What’s particularly fascinating—and somewhat unsettling—is that many of these voices, regardless of where they originate, have found the Middle East to be a fertile hub for their brand of confident broadcasting. The region, with its rapidly growing tech infrastructure and appetite for modernity, has become a glamorous stage for this type of hyper-polished lifestyle evangelism. This isn’t accidental. There is significant support—financial, social, algorithmic—behind the push to promote a curated version of success: sleek, unambiguous, unyielding. It’s the kind of life you can filter on Instagram and monetize on YouTube.

But as I listen to these podcasts, I can’t help but question the entire premise. How can any one model of living, any singular formula for fulfillment, possibly account for the richness and diversity of human experience? Humans are not factory-assembled objects; we are the sum of our ancestry, our culture, our trauma, our dreams, our failures, and our stubborn contradictions. The notion that a single philosophy could be universally applied to us all is, frankly, laughable. It’s like trying to prescribe the same diet to a cactus and a whale—technically lifeforms, but that’s where the similarities end.

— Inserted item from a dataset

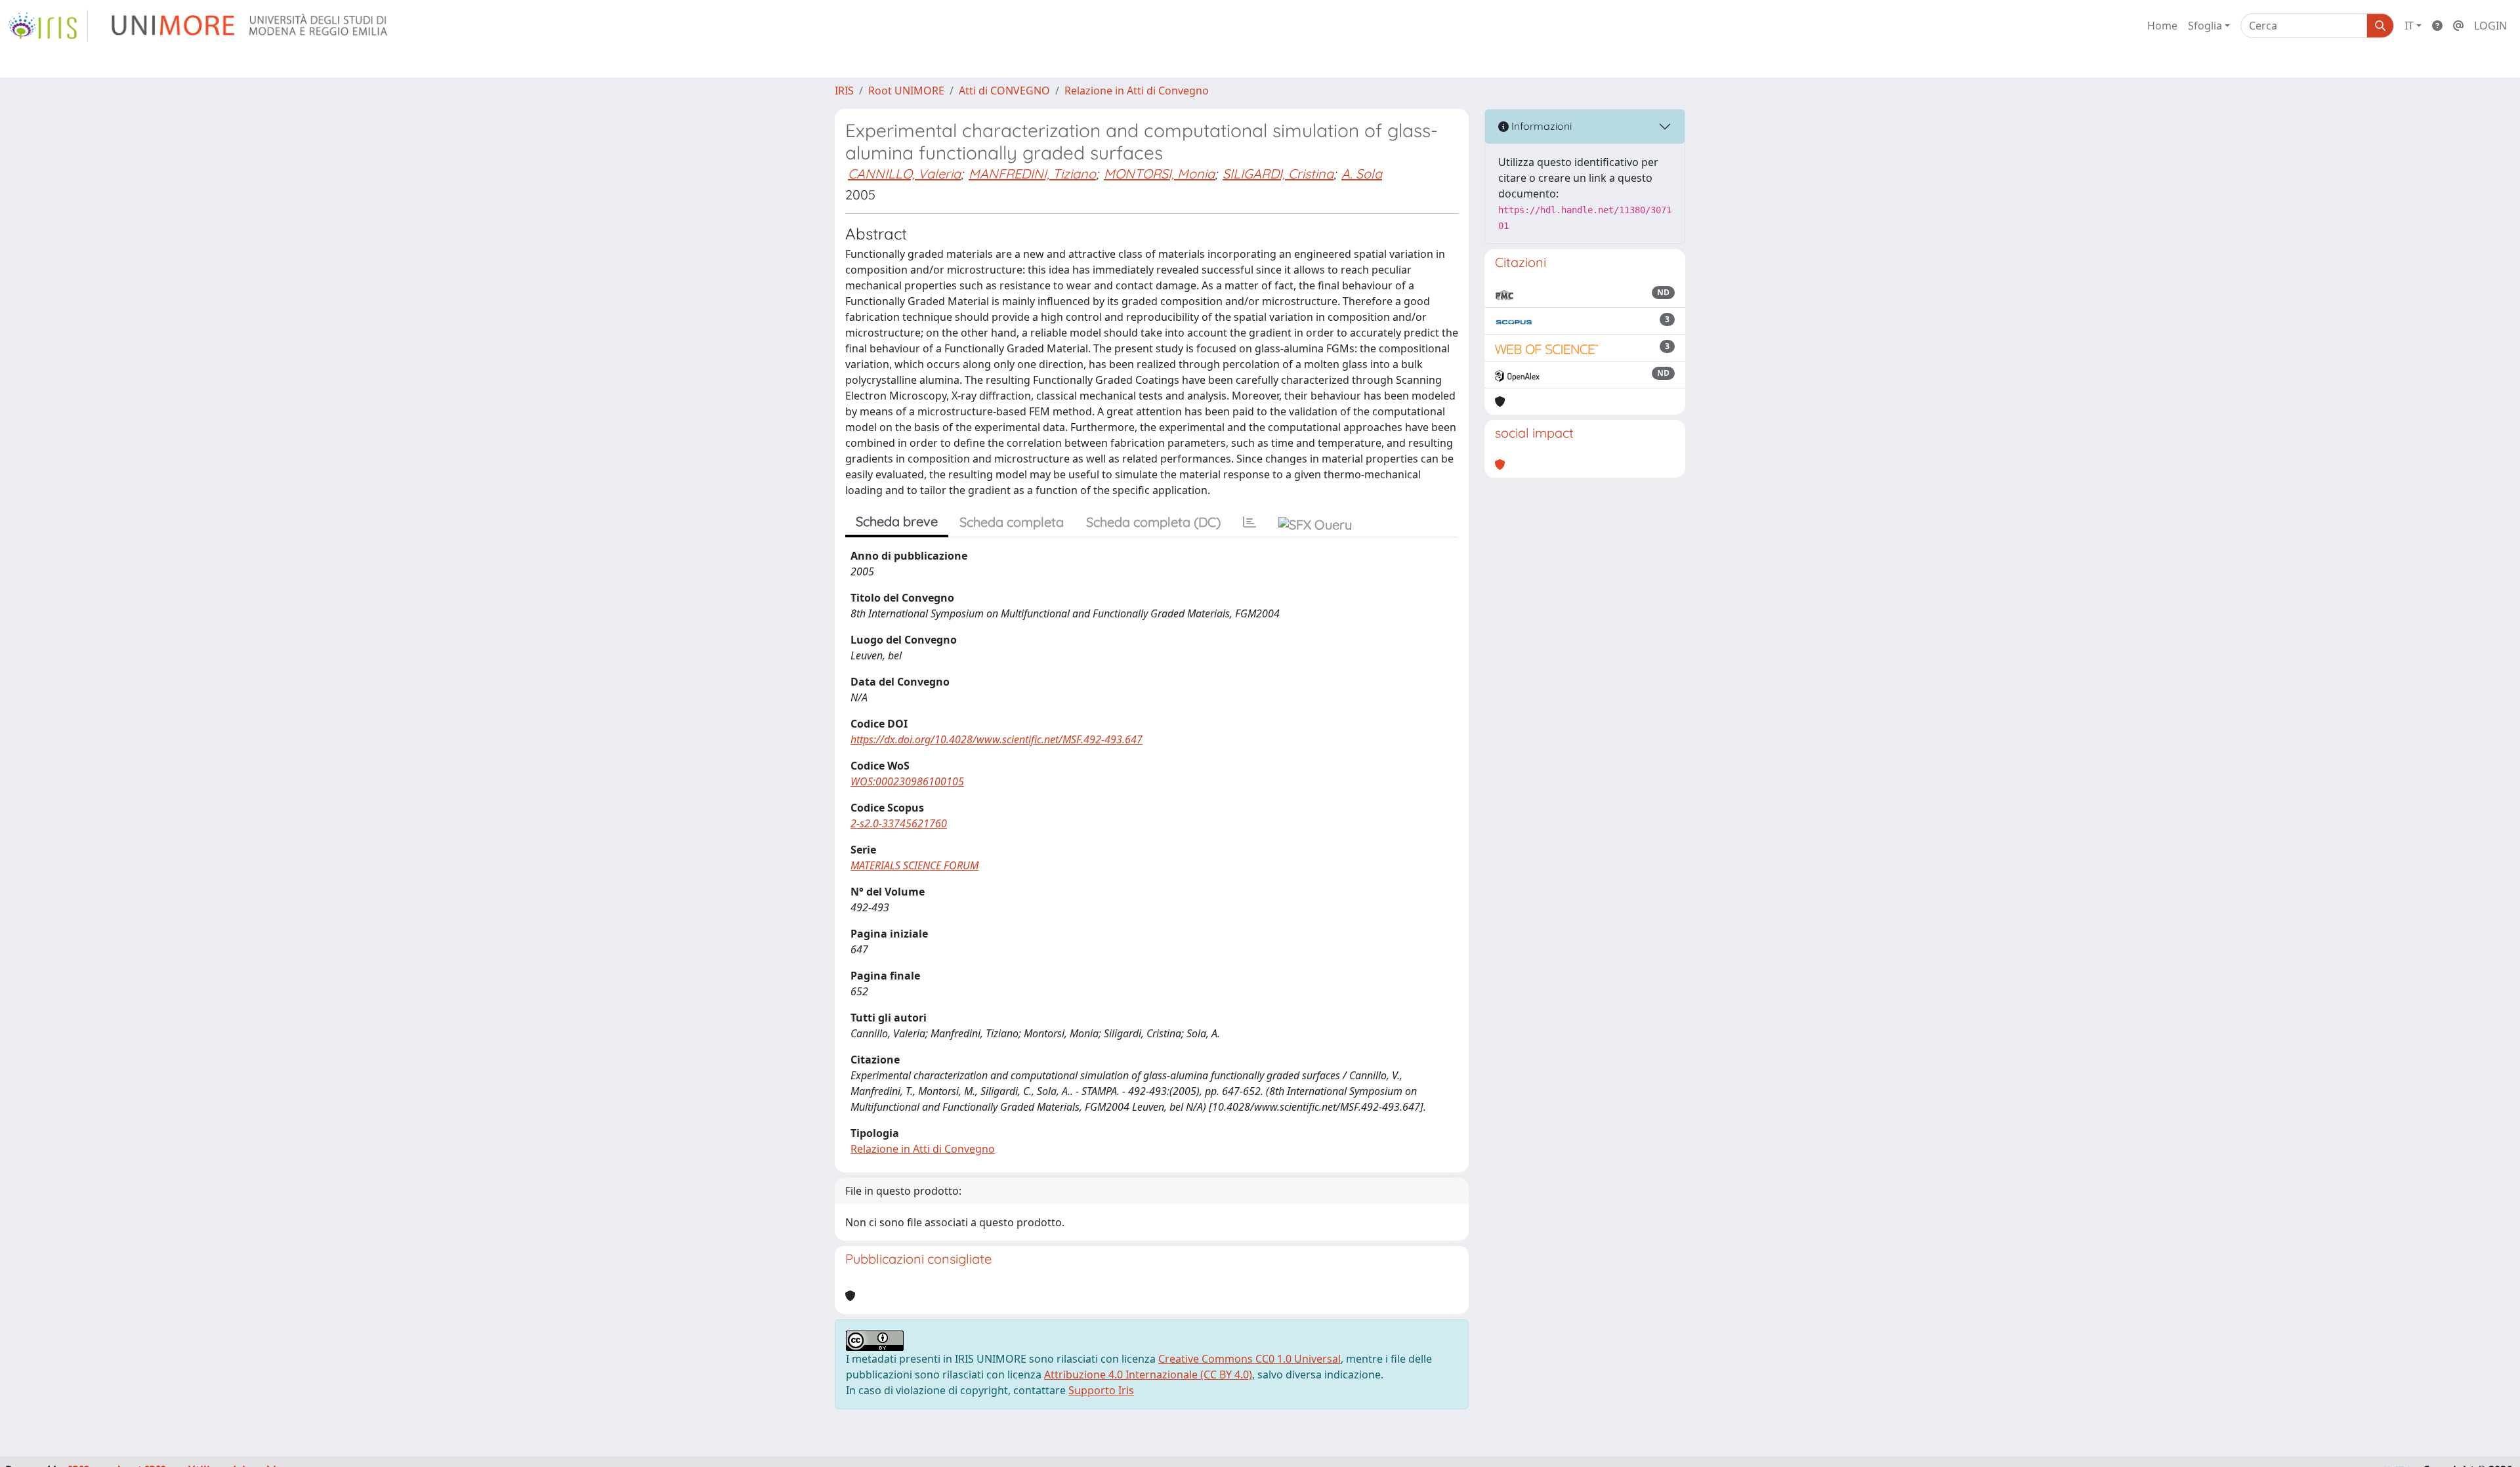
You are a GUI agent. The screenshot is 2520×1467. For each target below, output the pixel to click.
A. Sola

And yet, these podcasters go on, unwavering, echoing one another with unnerving certainty. Their catchphrases often sound like motivational threats: “The only thing standing between you and success is you.” Really? Not poverty? Not inherited trauma? Not institutional discrimination or lack of access to education and resources? Apparently, self-doubt is the only real systemic issue we need to tackle.

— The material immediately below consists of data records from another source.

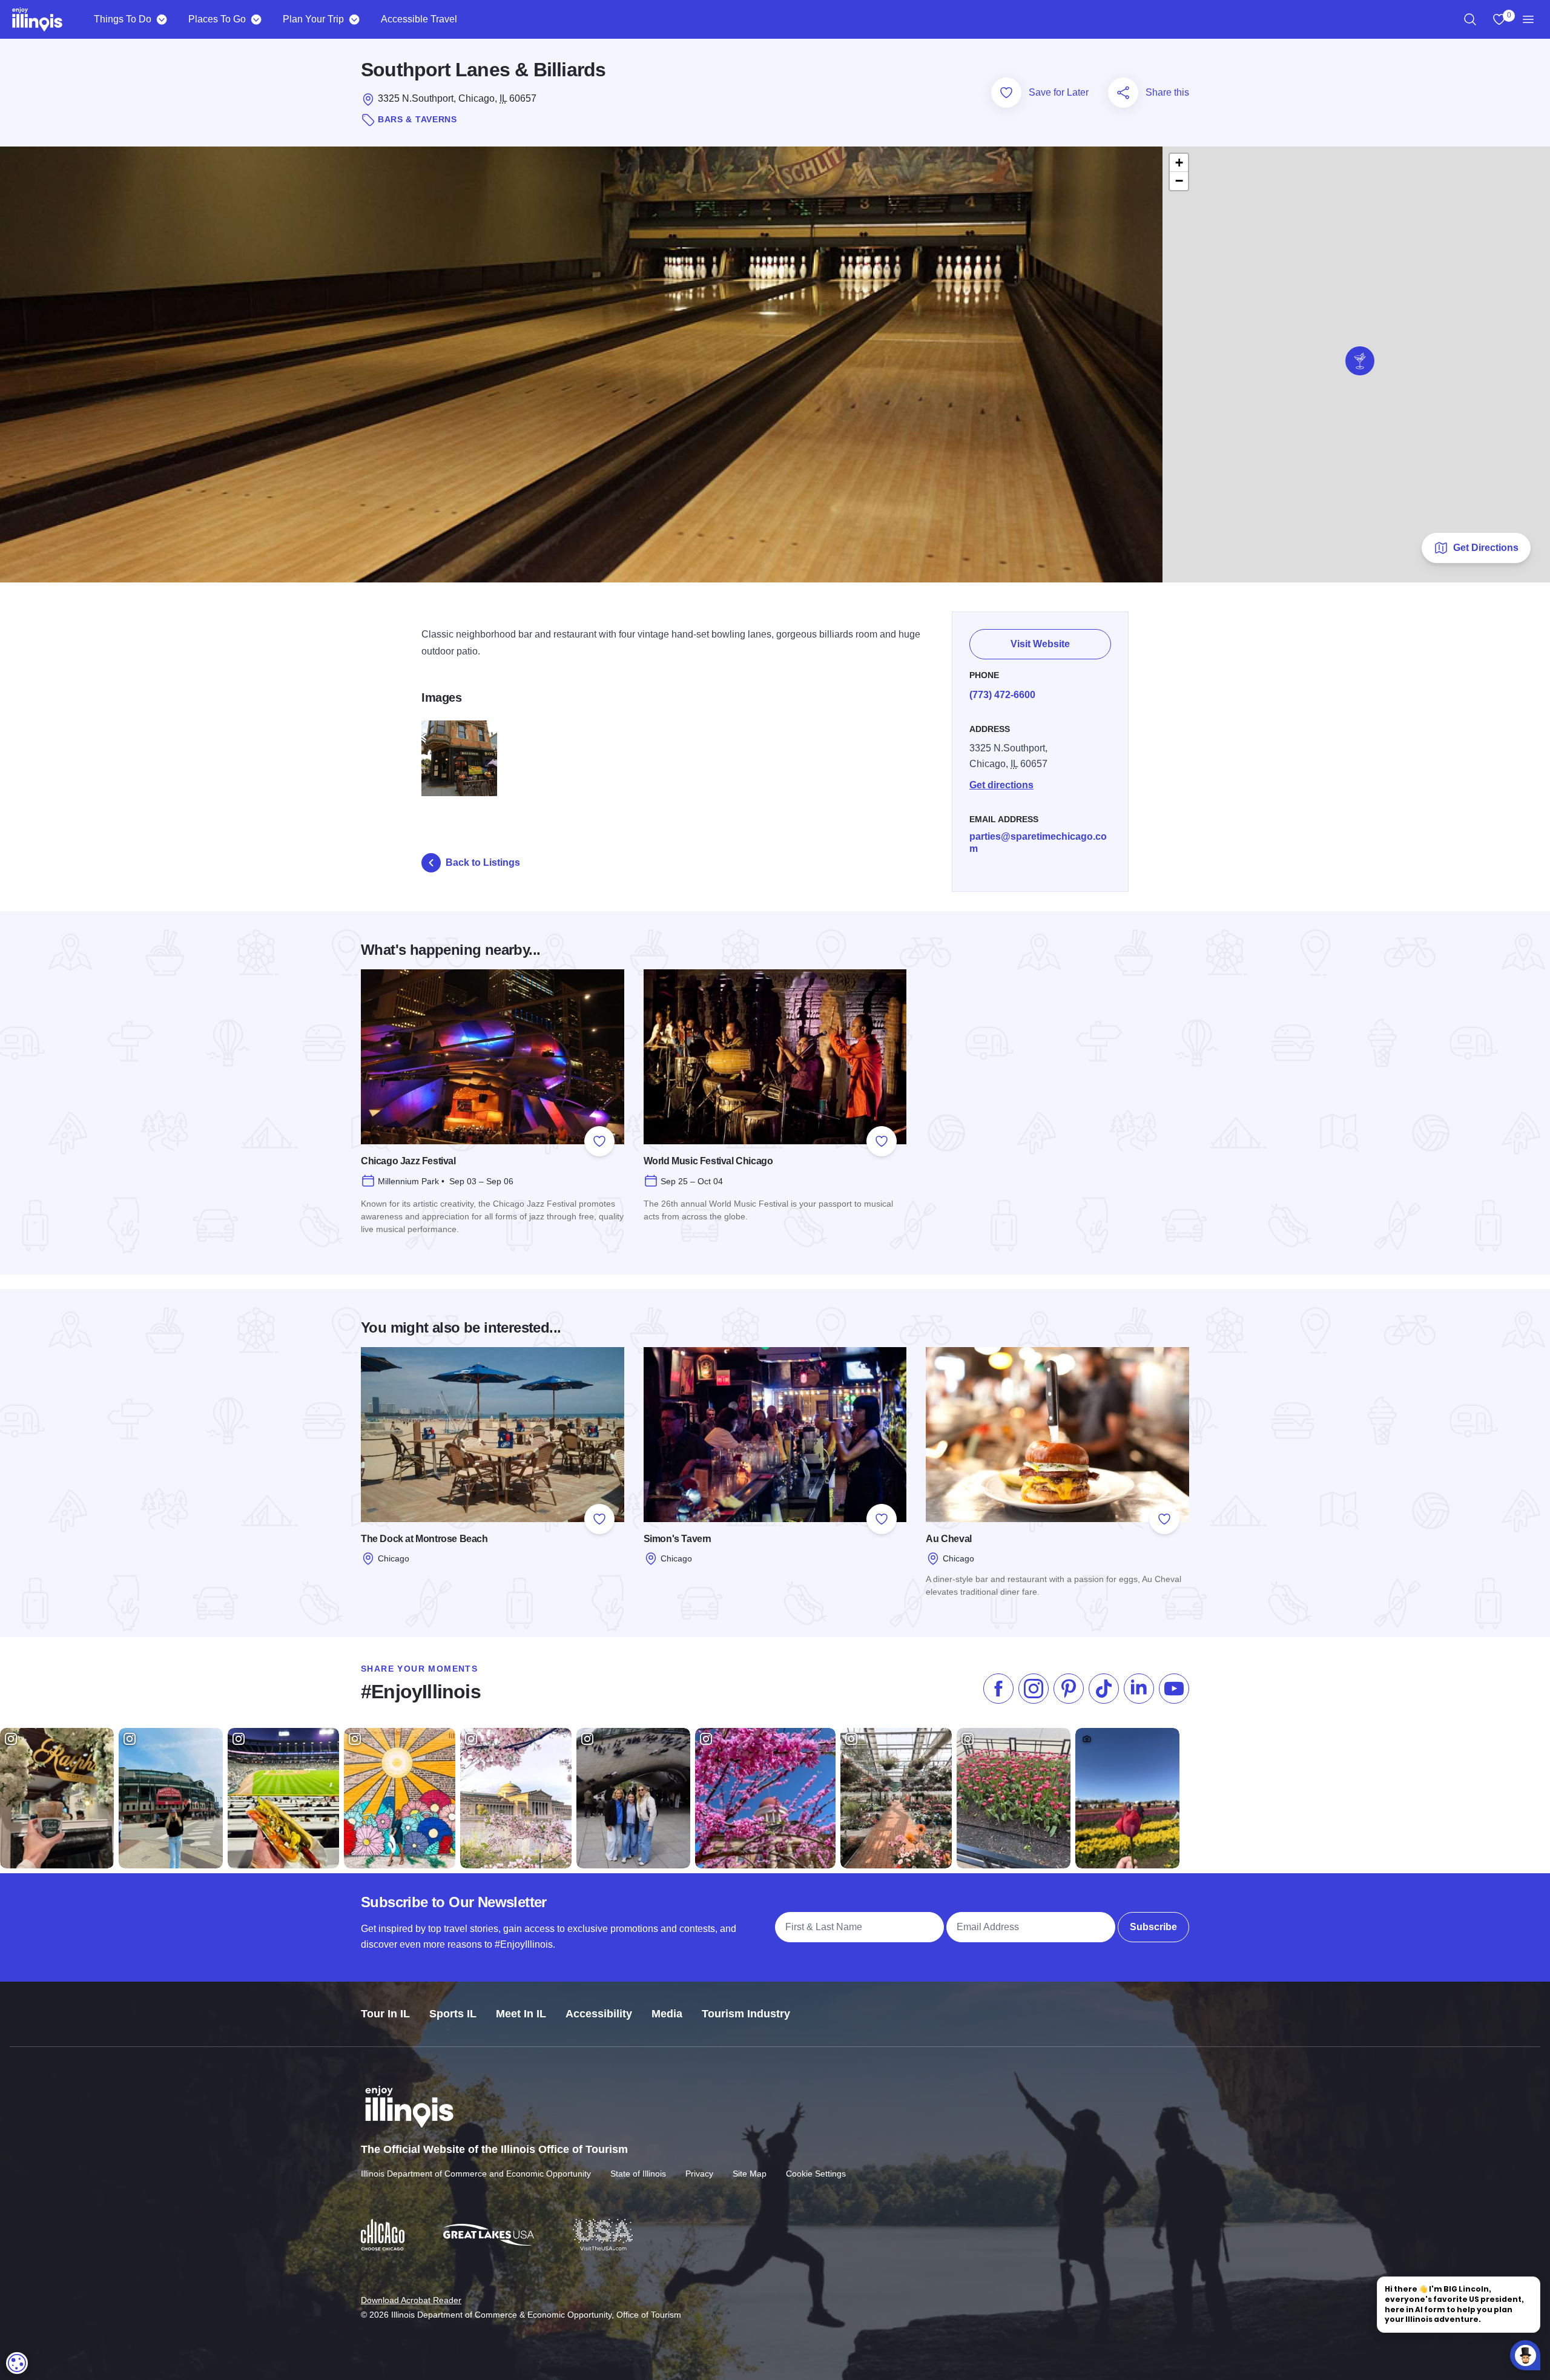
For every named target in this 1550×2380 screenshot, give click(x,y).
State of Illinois (638, 2173)
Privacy (699, 2173)
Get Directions (1486, 547)
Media (666, 2014)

Of course, I’m not suggesting that all podcasts are devoid of value. Many are genuinely thought-provoking, even healing. But the ones that dominate the airwaves—those with the sleek branding, high production value, and the unmistakable whiff of sponsored superiority—rarely offer space for vulnerability, contradiction, or even the simple truth that life is messy and uncertain.

What I long for is a different kind of podcast—one that doesn’t speak at us, but with us. One that embraces nuance, uncertainty, and the complexity of being human. I imagine a title like Honestly, I Have No Idea But Let’s Think About It Together. Now that would be worth subscribing to.

Until then, I’ll continue to listen, albeit with a skeptical ear and a generous pinch of salt. And perhaps, just perhaps, I’ll hold out hope for a world where wisdom doesn’t always arrive wrapped in entitlement and an overpriced microphone.